Reviews for It is so much like cutting
queenofallthingsrandom chapter 1 . 9/26/2015
Bit late to say anything, but I'm glad the cutting stopped.
B chapter 1 . 11/26/2012
BY THE GODS THIS IS PERFECT! This is so amazing I think you have a good talent!
makura akuhei chapter 1 . 3/5/2009
It was very deep, and you could post it on it's set up like this site and it's for original writings...
PIIR-Pierrot chapter 1 . 5/18/2008
I understand that this is personal, so I'll try and be a little less analytical and a little more empathetic.

The style was great. Using the last word of one line to start the next line was a great idea that you used to great effect thoughout the poem.

The overall idea was clever, too. You tied the title into the final lines of the poem very nicely without exactly repreating the title.

My biggest complaint isn't actually about the poem at all; it's about the few lines above the poem. When you said "anywhere elles," it should really be "anywhere else." It's a weird spelling, but that's just how it is.

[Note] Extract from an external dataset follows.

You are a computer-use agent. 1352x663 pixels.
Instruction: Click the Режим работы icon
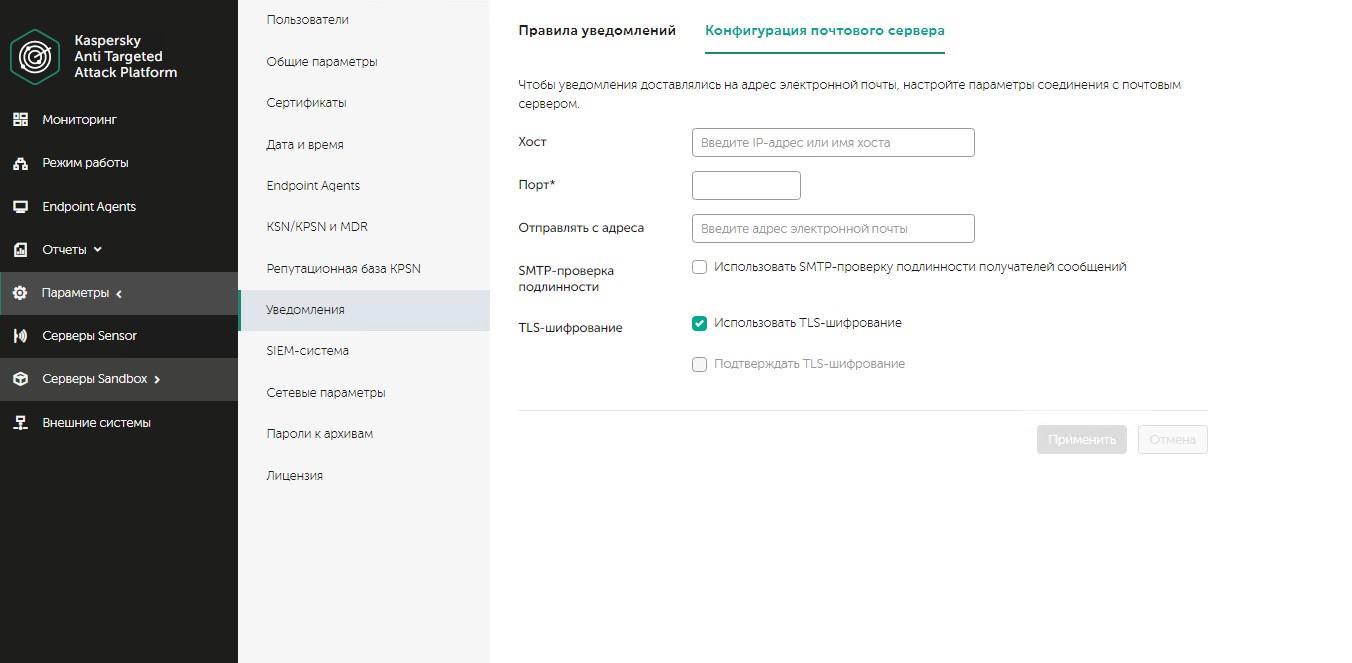(x=20, y=163)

Transitioning back to the poem, the first few lines setting up the basic mood were great. Overall, a successful poem. Good advice for anyone going through emotional hardships.

~ PIIR-Pierrot
BrokenSakura chapter 1 . 12/30/2007
You depicted the emotions of depression so well. I saw myself in your writing as I read this. Your right? Depression is am amotional hell. It is like death in life. I hope you know what I mean. But I have found ways to heal through music, dance and writting. I hope you continue to write. Especially if writting helps. I read your one shots and I think they're great.
Morbid Guidance chapter 1 . 11/19/2007
... -whispers to you- Emo kid... -rips knife out of your hand with an insane grin on her face- Blood... ahehehe...

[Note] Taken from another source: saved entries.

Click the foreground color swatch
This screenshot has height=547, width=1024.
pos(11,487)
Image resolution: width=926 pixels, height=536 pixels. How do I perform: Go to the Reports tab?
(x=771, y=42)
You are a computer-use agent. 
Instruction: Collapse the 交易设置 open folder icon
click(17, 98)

Mentos not mental chapter 1 . 3/11/2007
Good job. It really brings out that recognization for problems like that at least in my opinion.
biggestboss chapter 1 . 3/10/2007
wow. this hits the core on so many levels. really incarnates the feelings that go through your head when you cut. this really hits ya in the balls and you know what? Sometimes, that's needed.
AngelDormais chapter 1 . 1/24/2007
Oh, man. I'm so glad you put this up, Kyubi-kun. I know that I (Perhaps AppleCore-chan as well) saw this earlier, and it hurt to see you so mangled and broken then, but not any more, 'cuz you have us. I can tell myself in my head,

"Yeah. He's okay. He's not doing now, he won't do it again."

I belive it, y'know?

Oh, I'm just SO FULL of mushy happiness today. I guess I'm just special like that :D

Oh...Mor or Mac or Moo or WTF'ing-ever name you are, please shut it and LEAVE. You spent five seconds of your life typing useless crud that nobody cares about. Shoo now. Go. Bye-bye.
FFFanatic chapter 1 . 1/22/2007
Some deep stuff you did there...

I adwise you to rather write than cut, even though i don't know you or what you've been through, because i think it's better to put your heartblood into your writing than into bandages.
bury me among the ashes chapter 1 . 1/22/2007
That was very interesting, honestly I don't know what you're going through but inspirational in a way all the same.
RedFirePhoenix chapter 1 . 1/22/2007
im not really sure how to reveiw. i dont know what to say. but, i hope your doing better now, with wrighting.
Moc chapter 1 . 1/22/2007
Pretty good.

Dosn't belong on however.

GO to to post original works.
Talchum chapter 1 . 1/22/2007
I hope you stay on the writing.
Gaara's-pandachan101 chapter 1 . 1/22/2007
That was amazing. I am glad you found another thing besides cutting. Writing is healthy, ifyou keep writing there is no doubt that you'll have a happier life. Lovely work.